In retrospect I'm bumping this up to a +9 for the review. I didn't think about it properly in the early vote, and it's a lot of technical stuff and I forgot about the core concepts I got from it.

(This review is taken from my post Ben Pace's Controversial Picks for the 2020 Review.)

Do we lose much by restricting attention to finite Cartesian frames (i.e., with finite agent and environment)? I ask because I'm formalising these results in higher-order logic (HOL), and the category is too big to represent if it really must contain frames with infinite agents and also for any pair of frames the frame whose agents are the morphisms between them. The root problem is probably that I require any category's class of objects to be a set, but it's hard to avoid this requirement in HOL in a nice way. Everything should work out for finite frames though. (I haven't come across any compelling examples of infinite frames, but I haven't tried hard to think of them.)

I don't think you lose much by focusing on finite Cartesian frames. I have mostly only been imagining finite cases.

I think there is some potential for later extending the theory to encompass game theory and probabilistic strategies, and then we might want to think of the infinite space of mixed strategies as the agent, but it wouldn't surprise me if in doing this, we also put continuity into the system and want to assume compactness.

To see that some restriction is required here (not imposed by HOL), consider that if may contain arbitrary Cartesian frames over $w$ then we would have an injection $2^{C h u (w)} \to C h u (w)$ that, for example, encodes a set $S \subseteq C h u (w)$ as the Cartesian frame $C_{S}$ with $A g e n t (C_{S}) = S$ (the environment and evaluation function are unimportant), which runs afoul of Cantor's theorem regarding the cardinality of $C h u (w)$ .

I wouldn't be surprised if a similar encoding/injection could be made using just the operations used to construct Cartesian frames that appear in this sequence - though I have not found one explicitly myself yet.

If every pair led to a different world-state, this would be the boring case of complete factorizability, right? As in, you couldn't distinguish this from the world having no dynamics at all, just a recording of the choices of $a$ and $e$ . Therefore it seems important that your dynamics send some pairs of choices to identical states.

But that's not necessarily how the micro-scale laws of physics work. You can't squish state space irreversibly like that. And so $W$ can't be the actual microphysical world, it has to be some macro-level abstract model of it, or else it's boring.

So I'm a little confused about what you have in mind when you talk about putting different bases $A$ and $E$ onto the same $W$ . What's so great about keeping the same $W$ , if it's an abstraction of the microphysical world, tailor-made to help us model exactly this agent? I suspect that the answer is that you're using this to model an agent that also has subagents, so I'm excited for that post :)
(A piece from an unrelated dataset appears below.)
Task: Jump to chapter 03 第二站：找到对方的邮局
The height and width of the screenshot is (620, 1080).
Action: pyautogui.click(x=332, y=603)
Your suspected answer right.

Curated.

I'm exceedingly excited about this sequence. The Embedded Agency sequence laid out a core set of confusions, and it seems like this is a formal system that deals with those issues far better than the current alternatives e.g. the cybernetics model. This post lays out the basics of Cartesian Frames clearly and communicates key parts of the overall approach ("reasoning like Pearl's to objects like game theory's, with a motivation like Hutter's"). I've also never seen math explained with as much helpful philosophical justification (e.g. "Part of the point of the Cartesian frame framework is that we are not privileging either interpretation"), and I appreciate all of that quite a bit.

It seems likely that by the end of this sequence it will be on a list of my all-time favorite things posted to LessWrong 2.0. I'm looking forward to getting to grips with Cartesian Frames, understanding how they work, and to start applying those intuitions to my other discussions of agency.

I'm also curating it a little quickly to let people know that Scott is giving a talk on this sequence this Sunday at 12:00PM PT. Furthermore, Scott is holding weekly office hours (see the same link for more info) for people to ask questions, and Diffractor is running a reading group in the MIRIx Discord, which I recommend people PM him to get an invite to (I just did so myself, it's a nice Discord server).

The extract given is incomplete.